What is needed: When a line of the entries below contains "will", it counts once; state how many such lines there are and nothing else.

Collection entries:
Start of Block

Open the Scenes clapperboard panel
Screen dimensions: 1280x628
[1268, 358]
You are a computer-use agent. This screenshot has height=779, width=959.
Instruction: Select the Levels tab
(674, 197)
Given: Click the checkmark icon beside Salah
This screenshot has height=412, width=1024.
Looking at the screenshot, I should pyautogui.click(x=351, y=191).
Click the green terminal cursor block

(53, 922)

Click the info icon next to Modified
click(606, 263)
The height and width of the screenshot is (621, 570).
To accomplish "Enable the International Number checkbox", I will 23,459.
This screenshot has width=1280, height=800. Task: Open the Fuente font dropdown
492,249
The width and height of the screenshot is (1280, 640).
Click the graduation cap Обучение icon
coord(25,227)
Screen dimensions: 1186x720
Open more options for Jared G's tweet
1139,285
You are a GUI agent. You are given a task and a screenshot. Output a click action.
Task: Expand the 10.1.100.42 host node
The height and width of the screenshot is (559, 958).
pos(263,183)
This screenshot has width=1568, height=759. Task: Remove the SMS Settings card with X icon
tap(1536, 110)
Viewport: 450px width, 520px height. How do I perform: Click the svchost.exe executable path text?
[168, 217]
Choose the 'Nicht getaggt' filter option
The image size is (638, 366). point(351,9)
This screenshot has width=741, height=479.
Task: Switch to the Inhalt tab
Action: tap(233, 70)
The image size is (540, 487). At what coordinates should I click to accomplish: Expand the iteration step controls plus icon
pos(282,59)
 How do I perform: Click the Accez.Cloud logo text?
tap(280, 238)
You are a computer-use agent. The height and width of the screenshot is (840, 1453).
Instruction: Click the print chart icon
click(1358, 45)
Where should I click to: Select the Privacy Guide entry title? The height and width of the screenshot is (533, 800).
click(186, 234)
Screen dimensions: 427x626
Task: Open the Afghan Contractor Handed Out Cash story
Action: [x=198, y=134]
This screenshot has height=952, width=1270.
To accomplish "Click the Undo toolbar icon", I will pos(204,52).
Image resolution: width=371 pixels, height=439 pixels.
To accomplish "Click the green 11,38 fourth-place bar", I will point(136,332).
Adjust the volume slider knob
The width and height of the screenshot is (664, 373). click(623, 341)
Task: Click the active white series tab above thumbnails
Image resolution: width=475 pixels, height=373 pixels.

End of Block

Solution: 3